Les peintures à l'huile d'andré hambourg

Grèves et Ports

Il y a des peintres paysagistes, qui commencent à peindre un tableau le matin et qui ne lâchent plus jusqu’au soir. Lorsque la lumière change, ils trouvent un arrangement avec le ciel. C’est une manière commode de peindre mais elle ne me convient pas, surtout dans cet endroit où la lumière change sans arrêt. Dès que la lumière et le ciel changent d’une façon notable, j’abandonne ma toile et j’en commence une autre. Il suffit d’avoir la patience d’attendre.

Si j’arrive un matin et que l’éclairage est le même que celui d’un tableau commencé la veille ou plusieurs jours auparavant, je me dis « chic ! » et je reprends le tableau.

André Hambourg

André Hambourg par le photographe Wallard
André Hambourg par le photographe Wallard

Le sujet convoque l’eau et le ciel et stimule l’imagination. Le port est une invitation au voyage. Pour celui qui s’est attaché à la côte normande et embarqué régulièrement sur les bâtiments de la Marine nationale, les bateaux et tout ce qui participe de la navigation suscitent son intérêt.

C’est en 1928, l’année de sa première exposition particulière, galerie du Taureau à Paris qu’il découvre la mer, en Normandie, premier rendez-vous prémonitoire.

En 1929, invité par le peintre André Favory à La Cadière d’Azur dans le Var, il peint le Port de Toulon. En 1930 à Audierne il retrouve son ami le peintre américain Paul Ullman et peint La bénédiction de la mer, brossée comme une esquisse, des barques et un cimetière de bateaux. A Etretat en 1931, les célèbres falaises donnent un décor grandiose aux embarcations. A cette époque, ce thème reste isolé parmi celui des rues de Paris et des natures mortes.

En 1946, autorisé à partir pour l’Afrique du Nord pour présenter ses œuvres récentes à Alger avec son ami le sculpteur et peintre Bizette-Linder, il s’attarde à Marseille dont il fait plusieurs portraits du port et de la rade. Dix ans plus tard, c’est le port de Cannes et celui du Suquet, avec l’animation des voiliers qui le séduisent.

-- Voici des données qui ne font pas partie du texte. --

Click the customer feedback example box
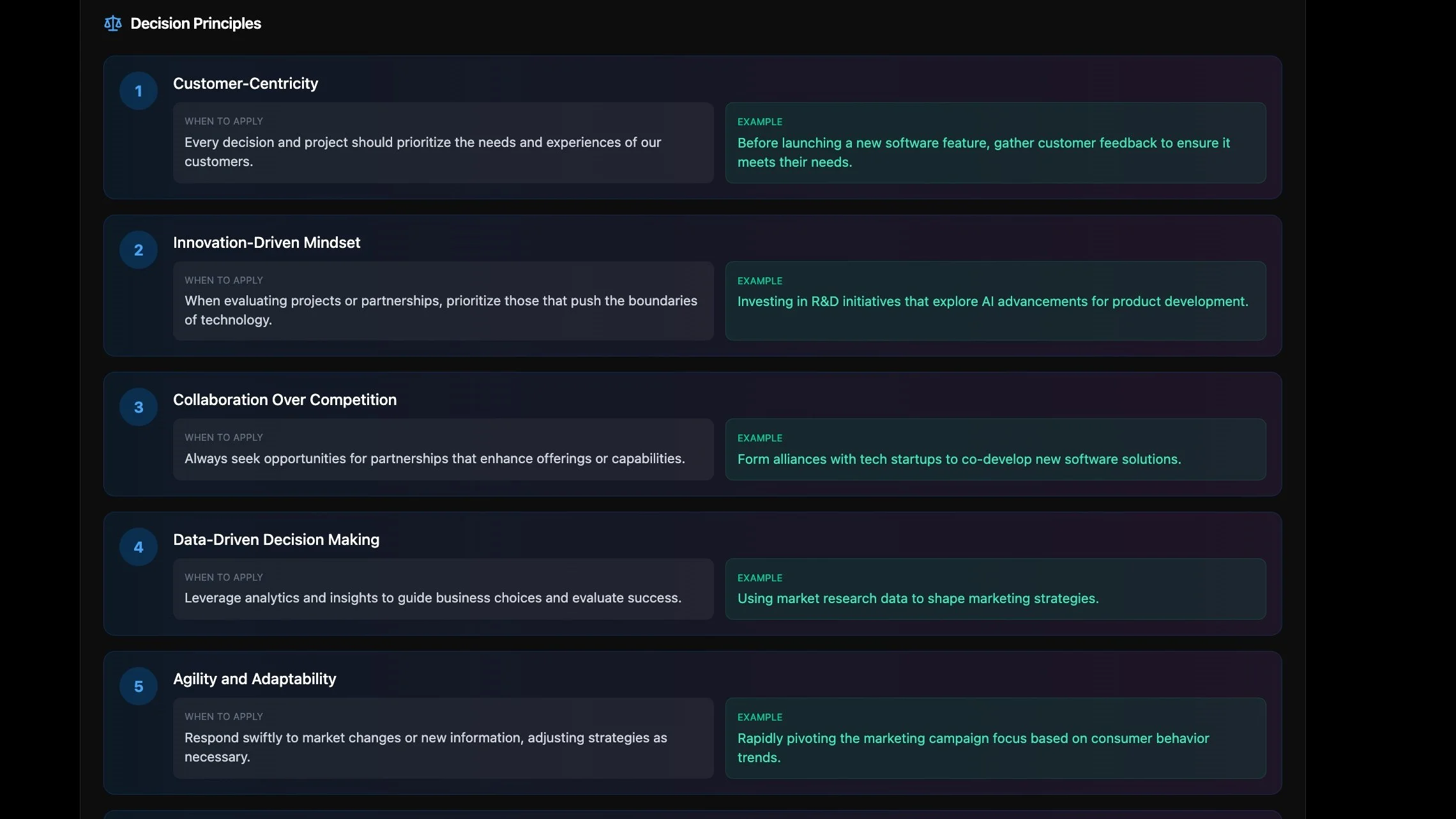 (x=995, y=143)
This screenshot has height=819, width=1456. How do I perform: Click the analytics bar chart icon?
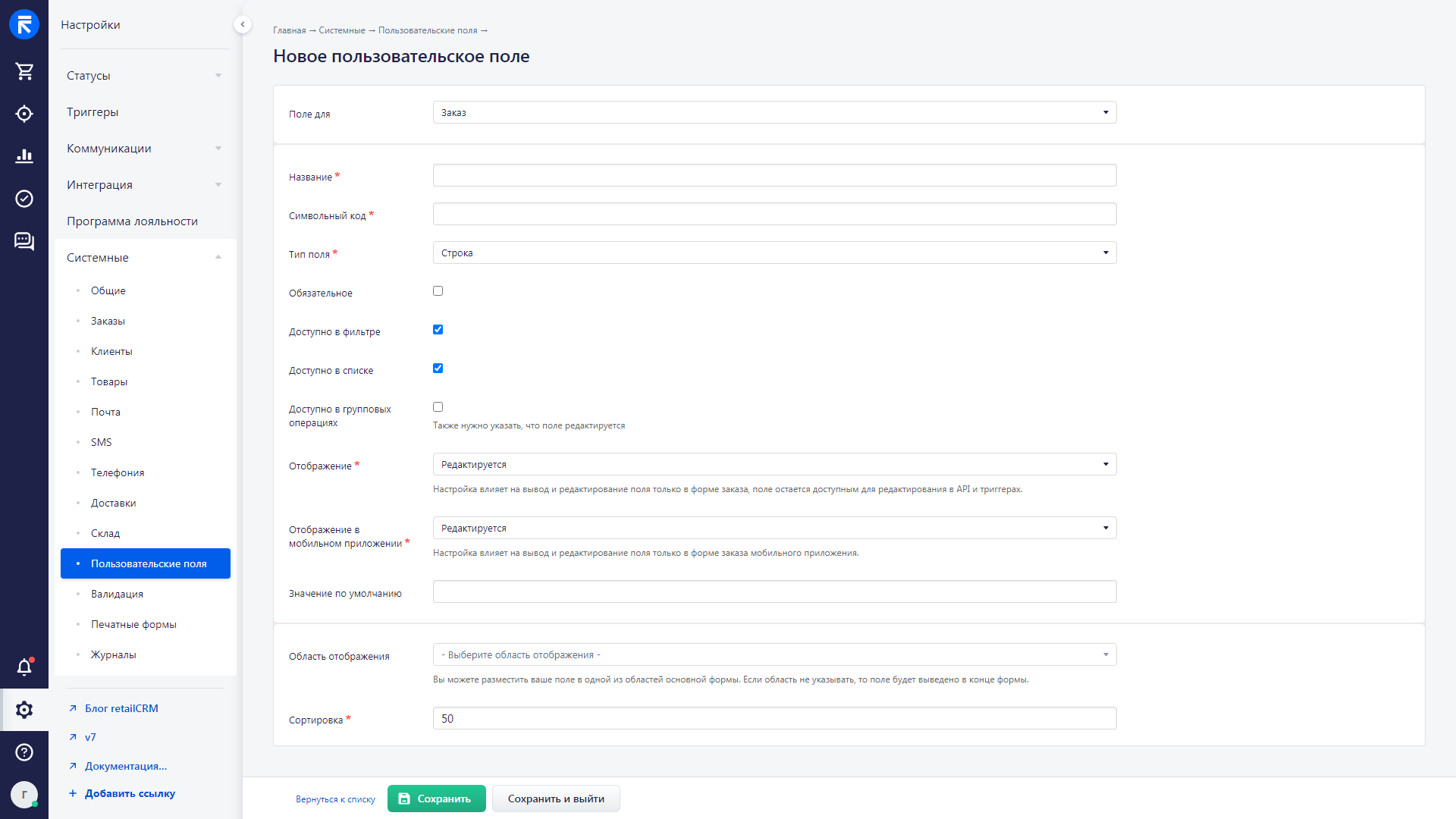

Du Havre, il retient les structures des grues qui charpentent sa composition. Proche de Trouville-Deauville, Luc-sur-Mer et sa plage familiale sont le cadre de joies estivales.

La pêche aux moules est l’occasion de représenter avec virtuosité les silhouettes des pêcheurs entre les grands espaces du ciel et de la plage à marée basse, de développer toutes les ressources de sa palette.

Les touches décrivent chaque détail et introduisent le mouvement dans la couleur qui raconte.

De chaque lieu, il tire parti de la situation géographique pour des effets de lumière propres à servir son art. La transposition visuelle est l’enjeu de captations atmosphériques toujours nouvelles. A Quillebeuf, à Bordeaux avec l’estuaire de la Gironde, à Arcachon, au Mont Saint-Michel, le peintre nous restitue un morceau de nature sous ses lumières bien spécifiques.